Ao pensar em como explicaria o que houve, lembranças voltavam atordoando minha mente com os anos passados. Um tempo nebuloso do qual eu não fazia questão de lembrar. A tempestade cortando o silêncio me fez voltar àquela noite.

***

- Mana? – chamou minha pequena irmã, batendo levemente contra a porta. Levantei-me e fui até ela, observando a pequena de cabelos negros na altura dos ombros que carregava um pequeno urso amarelo no peito.

- O que foi Mai, não consegue dormir?

- Eles estão discutindo de novo – disse a pequena com os olhos inundados.

Caminhamos até a porta ao fim do corredor na antiga casa. Parando a sua frente nos sentamos ao chão com os ouvidos atentos.

“Está mentindo para mim!” – gritou minha mãe. Nunca a vira com raiva como naqueles dias.

“Você está louca! Está se preocupando com coisas triviais!”

“Então porque não me conta onde passou aquelas noites? Você disse que estava no trabalho, mas para o seu azar, eles ligaram de lá perguntando por que você não dava as caras a mais de uma semana!”

Durante um tempo eles ficaram em silêncio. Meu pai nada respondeu. Só havia uma forma de acabar com aquilo e seria com a verdade que nunca apareceu.

“Takara?”, chamou minha mãe quebrando o silêncio, sua voz já modificada por tanto chorar. “Você tem outra mulher?”, perguntou hesitando.

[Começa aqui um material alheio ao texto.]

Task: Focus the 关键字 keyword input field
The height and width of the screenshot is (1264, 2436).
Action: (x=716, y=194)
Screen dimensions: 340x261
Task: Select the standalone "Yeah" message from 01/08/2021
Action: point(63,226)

- Mai – disse virando-me para ela – Vá para o quarto, por favor – disse tentando ser o mais carinhosa possível para ela não insistir. Ela se levantou sem dizer nada e foi deixando apenas um olhar tristonho para trás.

“Não confia em mim?”, perguntou meu pai secamente.

“Não estou conseguindo mais”, confessou ela com pesar.

“Então”, tentou começar ele, mas por algum motivo ele parou e depois continuou. “Não vejo mais razão para fingir que está tudo bem”.

“Está falando em divórcio?”

“Sim”, disse ele com a voz pouco falha, mas firme.

“Pelo menos me dê a dignidade de saber o que aconteceu”, pediu ela.

Mais um longo tempo de silêncio. Meu pai parecia pensar seriamente no que ou como diria.

“Aori, não te amo mais como antes”, disse ele com a voz ríspida.

“Eu sabia que você tinha outra!”, gritou ela e, correndo abriu a porta. Eles pararam olhando-me enquanto eu me levantava. Riscos de lágrimas escorrendo por meu rosto. Um olhar de fúria para o homem que, naquela noite, deixava de ser meu pai.

- Eu te odeio – disse a ele com força na voz, sentindo pela primeira vez o gosto de uma lágrima da raiva.